* **Texte source**
Depuis des lustres j’entends utiliser le verbe réaliser dans le sens de « prendre conscience de », et je l’utilise parfois moi-même.
Il y a quelques années, j’ai lu qu’il s’agissait d’un anglicisme à éviter. Cela m’ennuyait car je le trouve commode, et l’habitude est difficile à corriger.
Mais, nuance ! je viens de faire des recherches et j’apprends qu’il y a lieu d’interpréter le fait avec mesure et bon sens.
Le Dictionnaire de l’Académie explique : Admettre comme réel en esprit. Il ne réalise pas encore pleinement sa perte. Si cet emploi, attesté chez d'excellents auteurs, de Charles Baudelaire à André Gide et François Mauriac, ne saurait être considéré comme fautif, l'utilisation abusive du verbe réaliser au sens affaibli de « se rendre compte » est en revanche un anglicisme à éviter. Ainsi, on ne dira pas : Il a réalisé qu'il devait partir, mais, par exemple : Il s'est aperçu, il a compris qu'il devait partir.

* **Consigne écrite A**
Peux-tu restituer tel quel le passage du texte sur le verbe « réaliser », de « Depuis des lustres » jusqu'à « et bon sens. » ?

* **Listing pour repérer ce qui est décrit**
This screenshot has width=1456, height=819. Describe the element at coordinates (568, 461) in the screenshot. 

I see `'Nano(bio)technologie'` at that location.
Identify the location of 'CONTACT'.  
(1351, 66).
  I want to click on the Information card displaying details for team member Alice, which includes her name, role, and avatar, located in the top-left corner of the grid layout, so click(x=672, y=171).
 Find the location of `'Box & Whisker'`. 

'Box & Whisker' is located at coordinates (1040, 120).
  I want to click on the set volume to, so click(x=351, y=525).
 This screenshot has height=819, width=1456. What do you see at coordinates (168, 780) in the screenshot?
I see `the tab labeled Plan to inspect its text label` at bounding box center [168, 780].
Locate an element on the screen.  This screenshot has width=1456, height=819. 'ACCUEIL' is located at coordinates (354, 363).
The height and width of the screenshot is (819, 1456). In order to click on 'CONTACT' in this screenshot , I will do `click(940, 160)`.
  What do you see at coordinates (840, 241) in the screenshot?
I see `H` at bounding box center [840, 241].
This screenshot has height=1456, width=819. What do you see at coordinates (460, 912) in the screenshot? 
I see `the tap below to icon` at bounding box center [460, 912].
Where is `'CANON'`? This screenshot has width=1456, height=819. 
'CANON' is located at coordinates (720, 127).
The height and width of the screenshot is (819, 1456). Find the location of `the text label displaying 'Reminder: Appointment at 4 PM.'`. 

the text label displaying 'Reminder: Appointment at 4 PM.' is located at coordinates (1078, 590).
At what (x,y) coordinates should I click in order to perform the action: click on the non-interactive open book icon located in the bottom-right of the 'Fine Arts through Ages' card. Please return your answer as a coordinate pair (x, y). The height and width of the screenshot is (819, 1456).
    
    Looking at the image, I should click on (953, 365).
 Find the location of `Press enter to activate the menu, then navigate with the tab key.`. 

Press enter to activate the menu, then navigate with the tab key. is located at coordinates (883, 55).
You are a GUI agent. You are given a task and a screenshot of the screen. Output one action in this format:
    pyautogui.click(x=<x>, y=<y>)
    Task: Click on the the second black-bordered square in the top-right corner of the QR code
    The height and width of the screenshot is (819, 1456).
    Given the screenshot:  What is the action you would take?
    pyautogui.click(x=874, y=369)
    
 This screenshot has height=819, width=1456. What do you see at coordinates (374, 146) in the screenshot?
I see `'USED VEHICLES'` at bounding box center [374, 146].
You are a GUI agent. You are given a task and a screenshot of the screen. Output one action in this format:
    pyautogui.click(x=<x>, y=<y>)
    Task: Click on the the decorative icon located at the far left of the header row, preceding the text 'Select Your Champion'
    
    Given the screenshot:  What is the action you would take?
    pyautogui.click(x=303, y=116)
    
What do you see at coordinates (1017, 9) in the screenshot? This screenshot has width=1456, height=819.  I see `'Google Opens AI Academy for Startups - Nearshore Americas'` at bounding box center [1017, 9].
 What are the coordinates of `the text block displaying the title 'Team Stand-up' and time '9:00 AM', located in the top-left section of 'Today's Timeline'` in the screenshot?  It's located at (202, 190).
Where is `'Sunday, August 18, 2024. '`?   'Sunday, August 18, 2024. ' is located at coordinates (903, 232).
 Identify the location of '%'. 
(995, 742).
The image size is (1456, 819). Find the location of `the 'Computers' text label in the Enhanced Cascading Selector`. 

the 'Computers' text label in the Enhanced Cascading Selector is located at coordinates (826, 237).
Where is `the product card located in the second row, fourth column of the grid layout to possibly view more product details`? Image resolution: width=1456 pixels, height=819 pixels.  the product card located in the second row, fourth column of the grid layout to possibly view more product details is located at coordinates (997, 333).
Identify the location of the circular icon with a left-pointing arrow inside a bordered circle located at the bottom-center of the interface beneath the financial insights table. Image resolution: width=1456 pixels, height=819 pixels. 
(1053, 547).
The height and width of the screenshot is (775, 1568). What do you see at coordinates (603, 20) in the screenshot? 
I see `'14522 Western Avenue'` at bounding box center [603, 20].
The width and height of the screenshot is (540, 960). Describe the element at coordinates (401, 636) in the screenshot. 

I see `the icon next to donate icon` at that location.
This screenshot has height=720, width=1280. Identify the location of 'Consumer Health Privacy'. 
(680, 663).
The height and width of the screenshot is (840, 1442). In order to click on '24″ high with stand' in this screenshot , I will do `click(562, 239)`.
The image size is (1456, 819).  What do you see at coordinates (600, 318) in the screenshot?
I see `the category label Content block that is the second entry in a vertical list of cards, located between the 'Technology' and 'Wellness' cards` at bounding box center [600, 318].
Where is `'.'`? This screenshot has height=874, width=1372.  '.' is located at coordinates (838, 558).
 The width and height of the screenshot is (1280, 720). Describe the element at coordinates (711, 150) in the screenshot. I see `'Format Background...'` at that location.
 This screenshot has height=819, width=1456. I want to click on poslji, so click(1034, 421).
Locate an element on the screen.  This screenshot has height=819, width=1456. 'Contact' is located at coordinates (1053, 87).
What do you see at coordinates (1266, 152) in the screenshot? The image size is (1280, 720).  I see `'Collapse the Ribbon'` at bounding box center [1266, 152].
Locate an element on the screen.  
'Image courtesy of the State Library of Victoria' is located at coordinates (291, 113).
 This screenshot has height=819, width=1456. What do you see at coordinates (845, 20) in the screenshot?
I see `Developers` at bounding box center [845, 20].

* **Consigne écrite B**
Dans le listing, remplace « Find » par « Locate » sur le tronçon allant de la ligne qui contient « The image size is (1456, 819). Find » jusqu'à celle qui contient « the 'Computers' text label in the Enhanced Cascading Selector is ». Redonne uniquement ces lignes, sans aucune autre modification.

* **Réponse complète A**
Depuis des lustres j’entends utiliser le verbe réaliser dans le sens de « prendre conscience de », et je l’utilise parfois moi-même.
Il y a quelques années, j’ai lu qu’il s’agissait d’un anglicisme à éviter. Cela m’ennuyait car je le trouve commode, et l’habitude est difficile à corriger.
Mais, nuance ! je viens de faire des recherches et j’apprends qu’il y a lieu d’interpréter le fait avec mesure et bon sens.

* **Réponse complète B**
The image size is (1456, 819). Locate the location of `the 'Computers' text label in the Enhanced Cascading Selector`. 

the 'Computers' text label in the Enhanced Cascading Selector is located at coordinates (826, 237).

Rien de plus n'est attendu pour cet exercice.